Seorang pilot Selandia Baru yang telah dibebaskan lebih dari 19 bulan setelah diculik oleh kelompok separatis di Indonesia mengatakan dia “sangat bahagia” pulang ke keluarganya.
Philip Mehrtens diculik oleh pejuang Pasukan Pembebasan Nasional Papua Barat pada Februari 2023 dan dibebaskan setelah negosiasi panjang ke dalam perawatan pejabat Indonesia pada hari Sabtu.
Dia muncul di depan kamera terlihat kurus dengan janggut lebat tetapi dikatakan dalam kondisi sehat.
Pria 38 tahun itu diculik setelah mendaratkan pesawat komersial kecil di daerah pegunungan terpencil Nduga.
“Hari ini saya telah dibebaskan. Saya sangat bahagia bahwa sebentar lagi saya akan pulang dan bertemu keluarga saya,” kata Bapak Mehrtens, berbicara dalam bahasa Indonesia, kepada wartawan di Timika.
“Terima kasih kepada semua orang yang membantu saya hari ini, sehingga saya bisa keluar dengan selamat dalam keadaan sehat.”
Pembebasannya menyusul bulan-bulan upaya diplomatik “penting” oleh otoritas di Wellington dan Jakarta.
Perdana Menteri Selandia Baru Christopher Luxo menyambut baik pembebasannya dan Menteri Luar Negeri Selandia Baru Winston Peters menambahkan: “Keluarganya pasti sangat senang.”
Juru bicara kepolisian Indonesia, Bayu Suseno, mengatakan Bapak Mehrtens dibebaskan lalu dijemput di sebuah desa bernama Yuguru di distrik Maibarok sebelum diterbangkan ke kota Timika.
Beberapa hari sebelum pembebasan, para pemberontak memberi tahu layanan BBC Indonesia bahwa mereka akan membebaskan Bapak Mehrtens “dengan aman dan sesuai dengan standar internasional untuk perlindungan hak asasi manusia”.
“Kami, Tentara Pembebasan Nasional Papua Barat (TPNPB), tetap berkomitmen untuk menegakkan nilai-nilai perdamaian, rasa hormat, dan martabat dalam situasi ini,” kata juru bicara Sebby Sambom.
Pilot, seorang ayah tunggal, sedang diterbangkan ke Jakarta untuk dipertemukan kembali dengan keluarganya.
Dia diculik setelah pesawat penumpang kecilnya – yang dimiliki oleh Susi Air Indonesia – mendarat di Nduga pada Februari tahun lalu.
Dia seharusnya kembali beberapa jam kemudian setelah menurunkan lima penumpang tetapi segera setelah mendarat, pemberontak menyerang pesawat bermesin tunggal tersebut dan menahannya.
Lima penumpang lainnya, yang merupakan suku asli Papua, dibebaskan.
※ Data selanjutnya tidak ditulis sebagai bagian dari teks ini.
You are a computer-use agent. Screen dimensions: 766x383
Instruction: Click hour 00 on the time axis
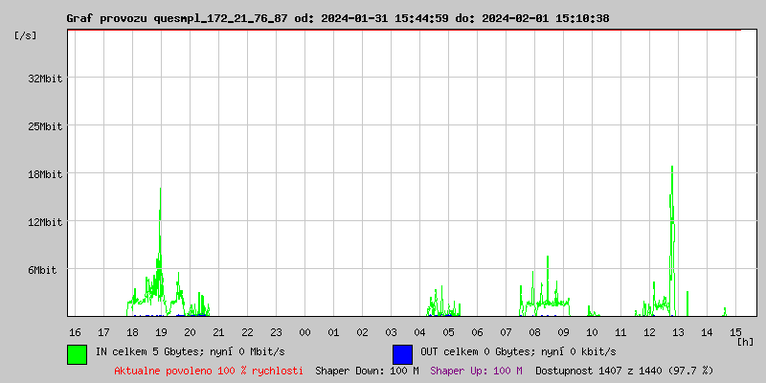pos(304,331)
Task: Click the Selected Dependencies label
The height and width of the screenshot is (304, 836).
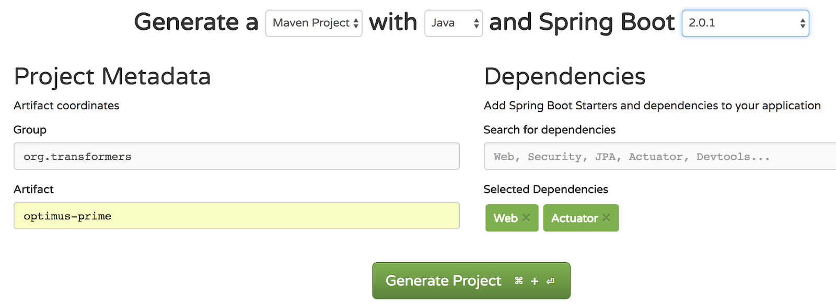Action: 545,189
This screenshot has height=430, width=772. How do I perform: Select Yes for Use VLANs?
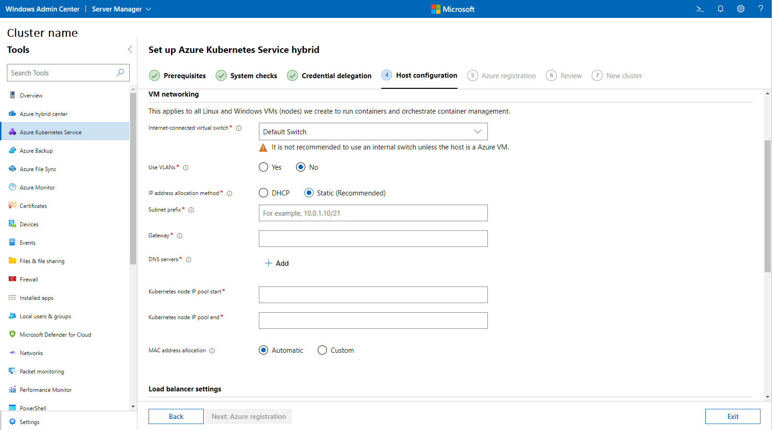(x=263, y=167)
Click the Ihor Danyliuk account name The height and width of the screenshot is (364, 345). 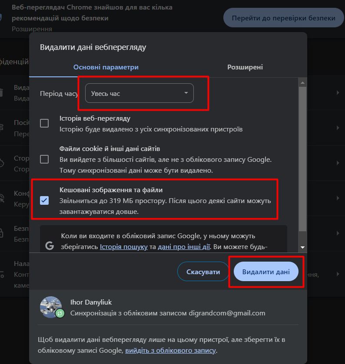(x=91, y=302)
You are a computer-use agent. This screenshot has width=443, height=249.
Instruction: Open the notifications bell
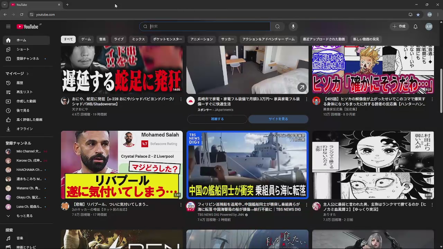[x=415, y=27]
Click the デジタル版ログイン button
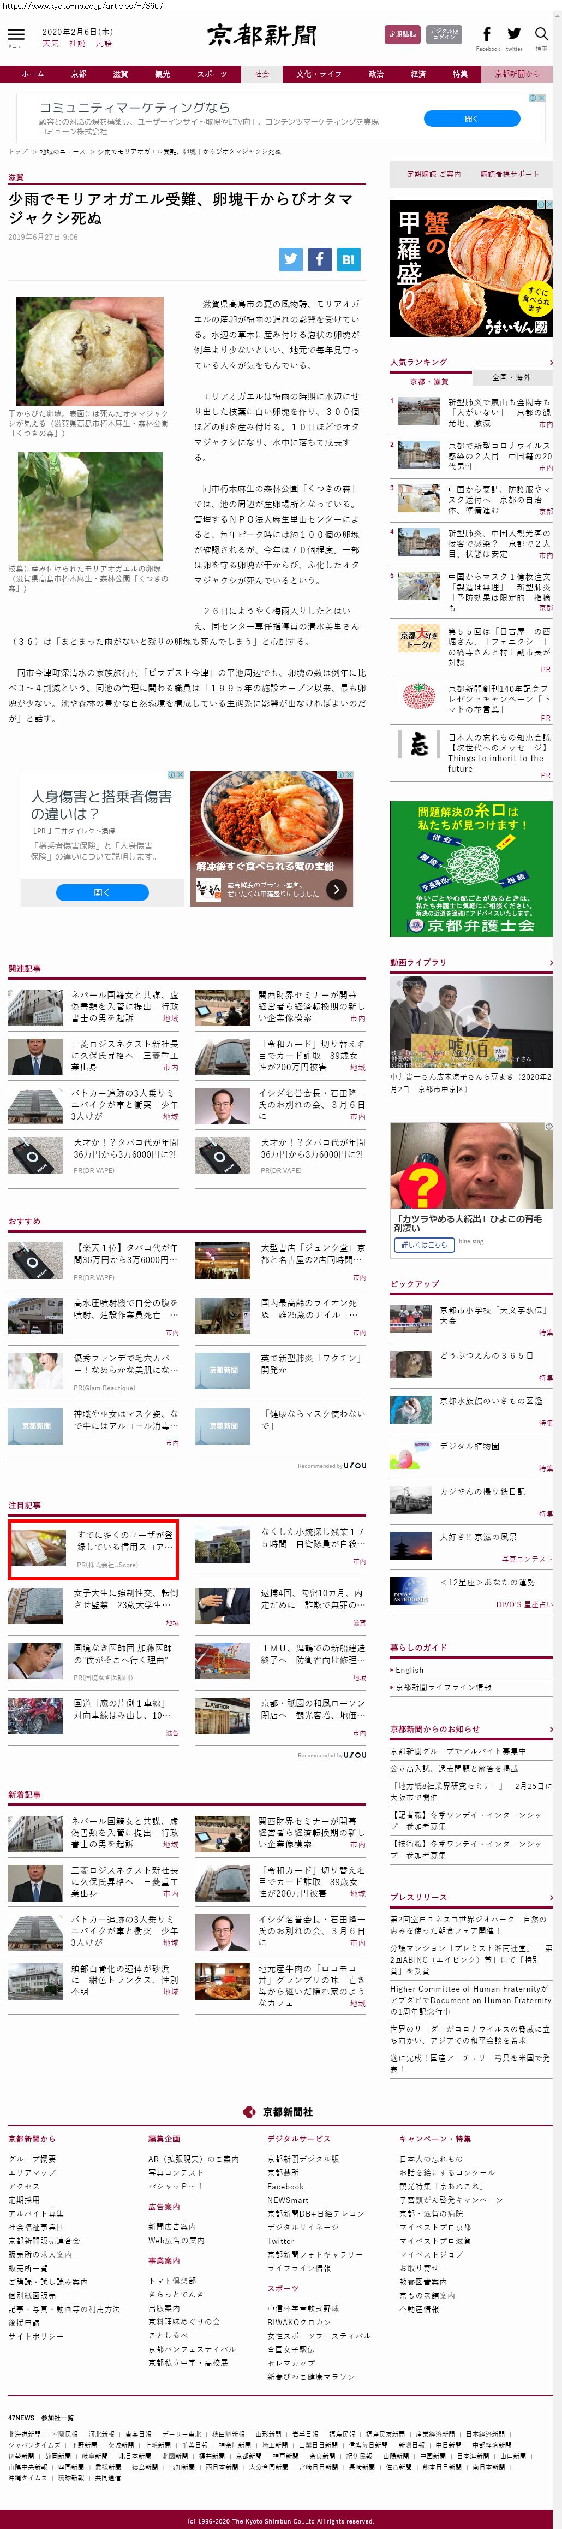Image resolution: width=562 pixels, height=2529 pixels. click(444, 34)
Penculikan itu merupakan bagian dari konflik panjang yang sering kali brutal antara pemerintah Indonesia dan penduduk asli Papua Barat.
Pada bulan April, setidaknya seorang tentara Indonesia tewas setelah disergap oleh pemberontak saat mencari pilot Selandia Baru yang diculik di wilayah Papua.
Bulan lalu seorang pilot Selandia Baru lainnya, Glen Malcolm Conning, 50 tahun, ditembak mati oleh kelompok pro-kemerdekaan yang dikenal sebagai Organisasi Papua Merdeka (OPM) setelah mendarat di wilayah itu dengan dua petugas kesehatan Indonesia dan dua anak, yang semuanya selamat.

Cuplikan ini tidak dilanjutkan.